Tuesday, April 20, 2010

Misplaced Trust

David has hurt me...many times over. Out of weakness or out of grace, I have always overlooked these shortcomings. But this is the final straw.
Fool me once, shame on you. Fool me twice, shame on me....

I will not be fooled again.

At least not by David. I have always been a private person. Call it pride if you will, but being humble enough to display my shortcomings and struggles to a mutlitude of people is not my thing. In fact, I believe very few people enjoy this act. I suppose it is out of self perservation, because in the end, my shortcomings and mistakes, will affect the way people think of me...essentially my reputation is at stake in these situations.

As I mentioned in the post before this, I have carried a huge burden with me for most of high school and it has continued to harm me as a college student. In high school, I NEVER talked about it to anyone. Out of shame, pride, and embarassment. When I started dating David, he begged me from the very beginning to talk to him about it, because he was open with me with his personal struggles. I resisted. I was so tightly coiled to protect myself that I did not want to say it. In addition, I did not think he would understand (which, he didnt at all by the way). Finally, after six months of dating, I opened up to him and told him about it.

Biggest mistake ever.
Only now am I realizing it. A few days ago, I was confronted by a good friend about purging. I admitted, only because she already knew it was truth. DAVID TOLD HER. I confronted him about it, because I did not want to assume the worse. but it was true. He had told. Not only her, but ALSO a counceling staff at Dordt. A. Fucking. Councelor. And what was his reasoning? "I only did it to protect you. You are hurting yourself".

What part of it-took-six-months-to-tell-you does he not get? I told him in the strictest of confidence. But no, he decided to take it into his own hands and decide for himself whether or not my secrets were worth keeping. I believe in nursing, they call that autonomy. Autonomy is a person's right to self determination. Their right to make their own decisions about their life. He completely violated that right. I am crushed. And now my relationship with that friend is weird. I cant act the same around her, because she nows and I know that she will always be thinking about it when she is around me, because it is such a vodooed topic in society. Eating disorders are not pretty, but at the same time, I am not at my worst. I am always getting better so them intervening now has absolutely NO role. They do not understand the nature of this struggle and i KNOW they are just assuming the worse. It is not like that at all.

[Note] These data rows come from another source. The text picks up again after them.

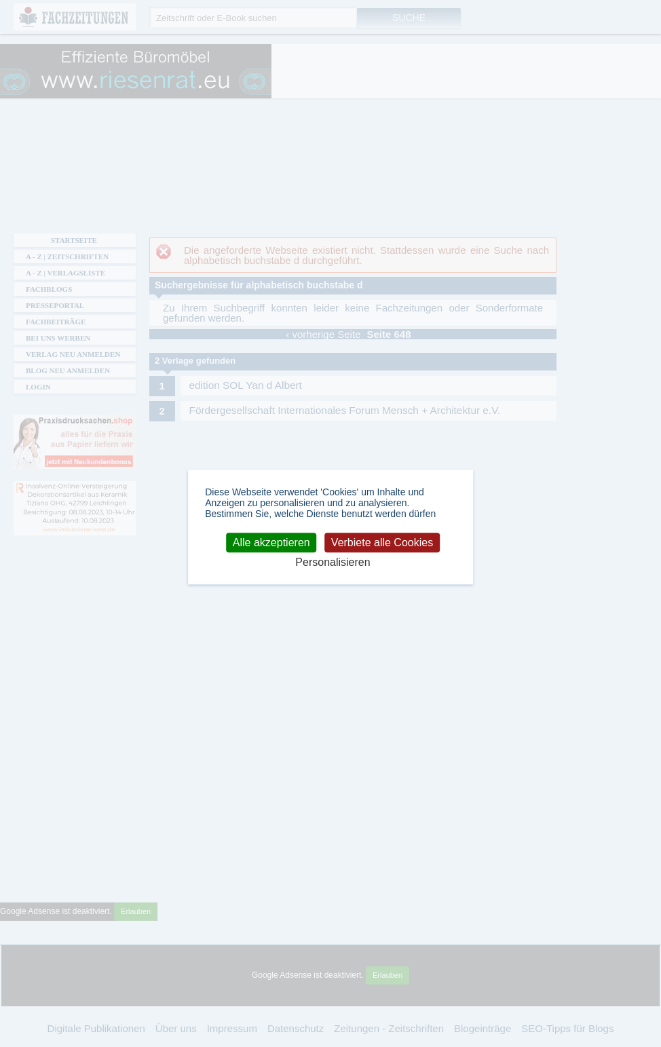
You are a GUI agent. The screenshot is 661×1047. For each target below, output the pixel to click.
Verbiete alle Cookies (382, 542)
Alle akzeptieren (271, 542)
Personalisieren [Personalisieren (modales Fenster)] (332, 562)
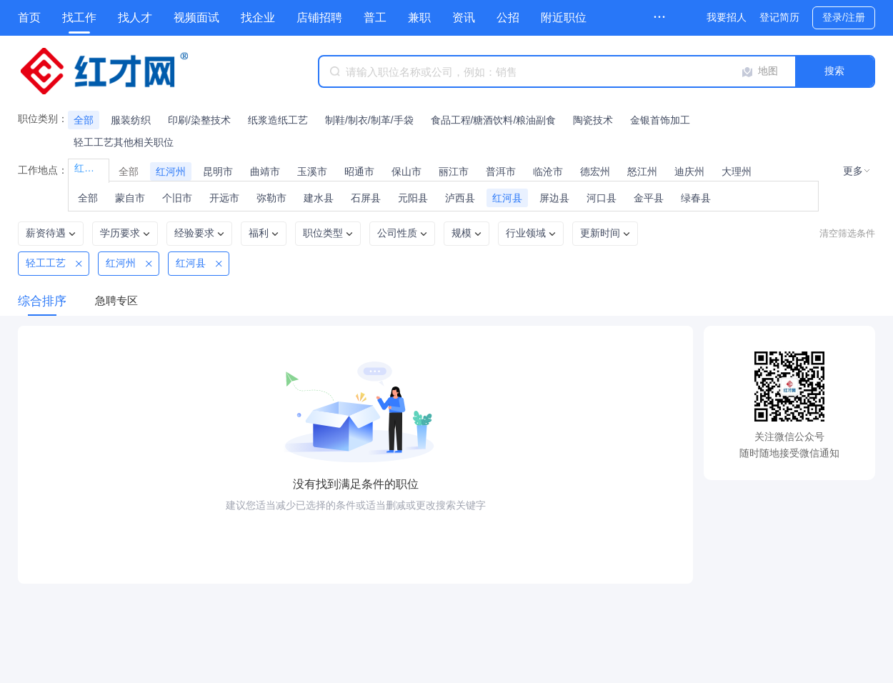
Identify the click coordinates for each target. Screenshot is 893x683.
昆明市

So this is strike two for him:
1. He told my friends that I drink, "to protect me". I told him that it strict confidence.
2. He told the biggest secret I possess. The secret I have told one other person in the WHOLE world. Not even my best friend knows.


Surprisingly, this hurts worst of all. His violence was not even as bad as this. Trust is the basis of every relationship and he has broken that. He told the details of my life that I hold CLOSEST to my chest. Not trival things..the important things.

I dont know, if I can salvage the relationship after that. I might have to be done. We have not spoken since sunday...and I dont have an urge to talk to him..or forgive him.